OXFORD, Miss., June 7 -- The Virginia baseball team spent some quiet moments during pregame warmups on Sunday doing visualization drills in the outfield at Oxford-University Stadium. Coach Brian O'Connor started the ritual when he arrived in Charlottesville during the summer of 2003, and he thinks of it as one last opportunity for his players to clear their heads of any clutter that could affect them during the game.

So with a chance to advance to their first College World Series, the Cavaliers lined up in a pair of neat rows, rested their bats against their shoulders, bowed their heads and imagined the possibilities.

Dream became reality by the end of the afternoon, as Virginia ousted Mississippi from the NCAA tournament with a 5-1 victory in the decisive game of their best-of-three super regional. And the Cavaliers, who formed a massive dogpile in the infield after the final out, are Omaha-bound.

"I think I've got a few cracked ribs, black eye, broken elbow," said starting pitcher Robert Poutier, a senior who was somewhere at the bottom of the celebration. "But the pain is definitely worth it."

Virginia (48-13-1) stole six bases, limited Mississippi to seven hits and capitalized on an error to break open a 1-1 game with three runs in the fourth. Freshman Steven Proscia led off with a single, stole second and then scored on junior Franco Valdes's single up the middle. Sophomore John Barr then grounded into what could have been a double play, but the ball skipped past shortstop Kevin Mort.

The error was enormous. Junior Tyler Cannon scored Valdes on a sacrifice fly, and Barr came around on a single by sophomore Phil Gosselin.

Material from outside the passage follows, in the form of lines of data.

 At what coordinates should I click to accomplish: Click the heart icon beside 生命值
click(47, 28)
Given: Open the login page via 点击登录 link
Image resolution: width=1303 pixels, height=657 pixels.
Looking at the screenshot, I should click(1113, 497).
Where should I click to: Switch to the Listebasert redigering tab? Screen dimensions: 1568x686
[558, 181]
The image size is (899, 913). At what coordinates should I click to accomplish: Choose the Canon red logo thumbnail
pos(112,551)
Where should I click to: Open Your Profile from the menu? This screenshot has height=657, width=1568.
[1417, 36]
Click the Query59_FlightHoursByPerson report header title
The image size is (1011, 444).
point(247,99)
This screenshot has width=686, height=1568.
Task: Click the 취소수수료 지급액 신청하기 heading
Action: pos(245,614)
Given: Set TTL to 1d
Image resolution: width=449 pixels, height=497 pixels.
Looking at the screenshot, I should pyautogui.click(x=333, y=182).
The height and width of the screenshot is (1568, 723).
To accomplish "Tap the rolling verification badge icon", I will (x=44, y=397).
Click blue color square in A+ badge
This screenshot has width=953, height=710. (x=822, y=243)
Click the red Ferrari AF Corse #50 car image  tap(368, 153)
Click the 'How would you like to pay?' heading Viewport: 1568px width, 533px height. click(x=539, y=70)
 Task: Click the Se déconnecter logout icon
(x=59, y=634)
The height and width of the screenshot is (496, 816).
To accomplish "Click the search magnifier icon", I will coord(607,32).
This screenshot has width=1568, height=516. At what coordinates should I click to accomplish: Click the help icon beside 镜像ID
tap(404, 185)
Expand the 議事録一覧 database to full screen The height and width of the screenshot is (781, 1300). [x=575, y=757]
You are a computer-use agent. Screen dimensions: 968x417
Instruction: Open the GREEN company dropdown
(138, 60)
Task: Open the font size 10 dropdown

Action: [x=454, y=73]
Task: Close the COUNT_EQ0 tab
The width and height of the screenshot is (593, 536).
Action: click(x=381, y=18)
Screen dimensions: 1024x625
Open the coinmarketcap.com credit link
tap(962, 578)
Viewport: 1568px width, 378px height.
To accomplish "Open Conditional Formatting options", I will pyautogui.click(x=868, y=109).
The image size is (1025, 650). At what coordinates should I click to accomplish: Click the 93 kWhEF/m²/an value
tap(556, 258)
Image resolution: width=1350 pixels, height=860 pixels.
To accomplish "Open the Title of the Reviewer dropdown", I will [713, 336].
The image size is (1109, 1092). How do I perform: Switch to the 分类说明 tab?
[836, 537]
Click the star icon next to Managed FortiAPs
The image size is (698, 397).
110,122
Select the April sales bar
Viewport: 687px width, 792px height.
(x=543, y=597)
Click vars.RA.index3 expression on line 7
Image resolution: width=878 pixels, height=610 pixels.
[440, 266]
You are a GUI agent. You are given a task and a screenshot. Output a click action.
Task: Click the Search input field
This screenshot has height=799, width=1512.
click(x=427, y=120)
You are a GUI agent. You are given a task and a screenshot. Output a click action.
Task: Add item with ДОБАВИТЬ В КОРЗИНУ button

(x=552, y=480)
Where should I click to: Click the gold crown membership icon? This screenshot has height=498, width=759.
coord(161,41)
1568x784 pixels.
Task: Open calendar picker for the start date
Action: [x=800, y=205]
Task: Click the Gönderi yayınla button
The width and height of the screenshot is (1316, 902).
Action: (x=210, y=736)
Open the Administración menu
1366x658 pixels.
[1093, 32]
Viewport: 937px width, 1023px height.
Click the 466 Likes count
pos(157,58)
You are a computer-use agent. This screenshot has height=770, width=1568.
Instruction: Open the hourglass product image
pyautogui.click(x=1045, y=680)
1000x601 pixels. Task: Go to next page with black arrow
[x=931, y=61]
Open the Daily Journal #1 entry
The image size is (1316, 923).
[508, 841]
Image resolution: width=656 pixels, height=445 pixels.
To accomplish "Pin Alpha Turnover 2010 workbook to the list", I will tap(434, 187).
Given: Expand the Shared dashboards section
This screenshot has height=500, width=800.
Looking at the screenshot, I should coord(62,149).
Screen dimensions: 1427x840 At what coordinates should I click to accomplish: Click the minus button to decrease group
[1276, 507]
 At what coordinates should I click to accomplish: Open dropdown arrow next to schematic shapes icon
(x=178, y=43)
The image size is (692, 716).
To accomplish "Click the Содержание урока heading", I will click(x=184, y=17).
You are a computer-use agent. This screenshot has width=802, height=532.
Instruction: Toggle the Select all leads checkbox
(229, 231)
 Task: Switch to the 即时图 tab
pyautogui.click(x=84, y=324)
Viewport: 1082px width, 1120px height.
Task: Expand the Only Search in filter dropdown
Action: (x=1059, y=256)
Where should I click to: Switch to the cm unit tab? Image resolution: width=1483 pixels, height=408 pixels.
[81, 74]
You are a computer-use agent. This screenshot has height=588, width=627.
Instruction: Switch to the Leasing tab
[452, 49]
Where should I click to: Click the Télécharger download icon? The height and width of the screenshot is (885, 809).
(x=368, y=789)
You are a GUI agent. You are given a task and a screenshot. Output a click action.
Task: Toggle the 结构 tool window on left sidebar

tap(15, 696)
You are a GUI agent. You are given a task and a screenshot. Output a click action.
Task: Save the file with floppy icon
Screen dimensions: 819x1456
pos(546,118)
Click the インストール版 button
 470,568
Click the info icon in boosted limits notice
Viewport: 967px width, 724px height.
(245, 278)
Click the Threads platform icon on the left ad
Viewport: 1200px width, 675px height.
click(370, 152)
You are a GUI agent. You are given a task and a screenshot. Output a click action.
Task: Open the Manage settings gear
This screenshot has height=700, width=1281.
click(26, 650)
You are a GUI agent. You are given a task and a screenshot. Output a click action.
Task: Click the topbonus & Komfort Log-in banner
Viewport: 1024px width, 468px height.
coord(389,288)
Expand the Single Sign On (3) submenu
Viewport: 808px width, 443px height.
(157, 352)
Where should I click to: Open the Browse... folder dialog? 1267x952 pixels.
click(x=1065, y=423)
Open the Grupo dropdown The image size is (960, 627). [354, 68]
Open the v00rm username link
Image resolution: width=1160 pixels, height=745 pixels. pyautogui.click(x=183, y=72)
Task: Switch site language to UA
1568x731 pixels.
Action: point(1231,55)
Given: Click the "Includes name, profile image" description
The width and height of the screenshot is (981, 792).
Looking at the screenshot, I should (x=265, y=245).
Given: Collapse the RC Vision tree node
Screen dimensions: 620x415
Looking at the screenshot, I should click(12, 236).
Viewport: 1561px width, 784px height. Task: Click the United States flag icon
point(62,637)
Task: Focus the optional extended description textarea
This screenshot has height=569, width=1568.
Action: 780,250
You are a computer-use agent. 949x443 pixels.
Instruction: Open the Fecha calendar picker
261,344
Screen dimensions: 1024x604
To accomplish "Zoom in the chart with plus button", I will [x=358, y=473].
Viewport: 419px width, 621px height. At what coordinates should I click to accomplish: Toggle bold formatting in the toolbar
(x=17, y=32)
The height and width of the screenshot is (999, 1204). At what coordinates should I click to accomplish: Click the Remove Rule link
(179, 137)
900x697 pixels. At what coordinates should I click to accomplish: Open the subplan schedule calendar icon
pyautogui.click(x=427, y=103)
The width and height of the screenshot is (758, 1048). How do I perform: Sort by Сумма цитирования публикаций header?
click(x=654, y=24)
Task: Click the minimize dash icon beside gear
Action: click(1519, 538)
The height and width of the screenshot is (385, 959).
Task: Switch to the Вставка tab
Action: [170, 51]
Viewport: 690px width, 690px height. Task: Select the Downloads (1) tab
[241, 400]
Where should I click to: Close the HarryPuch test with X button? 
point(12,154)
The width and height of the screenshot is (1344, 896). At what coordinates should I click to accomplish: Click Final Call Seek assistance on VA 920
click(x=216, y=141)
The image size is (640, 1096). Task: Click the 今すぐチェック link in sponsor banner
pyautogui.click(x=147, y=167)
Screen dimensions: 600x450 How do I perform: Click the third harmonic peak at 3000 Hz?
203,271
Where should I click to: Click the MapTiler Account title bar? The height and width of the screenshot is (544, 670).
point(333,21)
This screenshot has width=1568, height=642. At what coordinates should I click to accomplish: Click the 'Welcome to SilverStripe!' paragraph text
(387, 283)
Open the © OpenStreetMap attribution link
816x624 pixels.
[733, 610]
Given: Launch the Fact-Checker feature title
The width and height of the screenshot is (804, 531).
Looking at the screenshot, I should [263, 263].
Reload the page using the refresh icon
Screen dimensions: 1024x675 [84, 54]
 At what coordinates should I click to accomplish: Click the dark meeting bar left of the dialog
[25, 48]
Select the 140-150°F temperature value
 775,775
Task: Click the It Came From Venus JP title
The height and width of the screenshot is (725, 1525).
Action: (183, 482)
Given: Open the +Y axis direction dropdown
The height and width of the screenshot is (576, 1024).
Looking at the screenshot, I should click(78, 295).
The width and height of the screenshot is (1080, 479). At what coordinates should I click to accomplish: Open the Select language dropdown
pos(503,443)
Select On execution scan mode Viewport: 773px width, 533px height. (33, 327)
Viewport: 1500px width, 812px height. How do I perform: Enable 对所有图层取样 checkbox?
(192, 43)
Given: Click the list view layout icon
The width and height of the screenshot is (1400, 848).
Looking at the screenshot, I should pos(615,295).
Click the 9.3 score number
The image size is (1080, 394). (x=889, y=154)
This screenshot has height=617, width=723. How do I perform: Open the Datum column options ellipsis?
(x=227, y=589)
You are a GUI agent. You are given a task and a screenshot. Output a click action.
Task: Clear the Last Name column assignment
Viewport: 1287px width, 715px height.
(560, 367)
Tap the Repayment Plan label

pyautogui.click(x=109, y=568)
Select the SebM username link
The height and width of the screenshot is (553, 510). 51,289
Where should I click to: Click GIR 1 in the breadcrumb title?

"They bunched some hits together, and the last two days we couldn't stop them on the base paths," Mississippi Coach Mike Bianco said. "Something we've been able to do all year is control the steal. But they were too good."

It was the most electric and inhospitable environment the Cavaliers had ever experienced. Sellout crowds packed the stadium all weekend. Some Mississippi students even camped out overnight to get the best seats on the knoll beyond center field, eager to see if Mississippi (44-20), making its fourth super regional appearance in five seasons, could earn its first trip to the College World Series since 1972.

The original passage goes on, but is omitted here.